§ WORK TO COMPLETE: Reproduce, from the lines below, exactly the stretch that begins at the line containing "You are a GUI" and ends at the line containing "Task: Open the Recherche Avancée link", both included.

ENTRIES SHOWN Block Start

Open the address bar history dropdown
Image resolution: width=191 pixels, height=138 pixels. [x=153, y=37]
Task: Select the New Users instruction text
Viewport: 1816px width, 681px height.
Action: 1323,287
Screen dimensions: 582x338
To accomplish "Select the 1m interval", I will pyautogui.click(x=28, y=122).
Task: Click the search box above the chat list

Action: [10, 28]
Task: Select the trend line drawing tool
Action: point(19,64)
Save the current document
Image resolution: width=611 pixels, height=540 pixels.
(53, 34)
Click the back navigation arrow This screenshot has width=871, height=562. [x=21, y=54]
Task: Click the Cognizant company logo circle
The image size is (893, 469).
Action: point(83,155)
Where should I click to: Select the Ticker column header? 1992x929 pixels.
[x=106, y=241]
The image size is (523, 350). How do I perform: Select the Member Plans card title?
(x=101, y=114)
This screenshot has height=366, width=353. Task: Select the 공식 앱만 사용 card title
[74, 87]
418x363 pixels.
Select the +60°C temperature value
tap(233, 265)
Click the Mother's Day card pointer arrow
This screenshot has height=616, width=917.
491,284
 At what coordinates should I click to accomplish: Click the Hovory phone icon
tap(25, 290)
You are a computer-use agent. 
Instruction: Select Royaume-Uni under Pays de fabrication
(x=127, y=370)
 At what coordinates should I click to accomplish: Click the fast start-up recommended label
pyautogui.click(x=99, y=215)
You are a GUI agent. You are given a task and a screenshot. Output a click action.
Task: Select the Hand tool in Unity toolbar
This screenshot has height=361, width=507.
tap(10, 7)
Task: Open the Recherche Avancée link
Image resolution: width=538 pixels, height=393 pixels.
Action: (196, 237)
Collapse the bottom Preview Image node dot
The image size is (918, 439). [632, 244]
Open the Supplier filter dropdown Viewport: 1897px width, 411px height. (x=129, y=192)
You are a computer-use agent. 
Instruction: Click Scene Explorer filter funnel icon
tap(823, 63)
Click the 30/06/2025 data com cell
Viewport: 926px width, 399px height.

ENTRIES SHOWN Block End

§ WRITTEN ANSWER:
You are a GUI agent. You are given a task and a screenshot. Output a click action.
Task: Select the Hand tool in Unity toolbar
This screenshot has height=361, width=507.
tap(10, 7)
Task: Open the Recherche Avancée link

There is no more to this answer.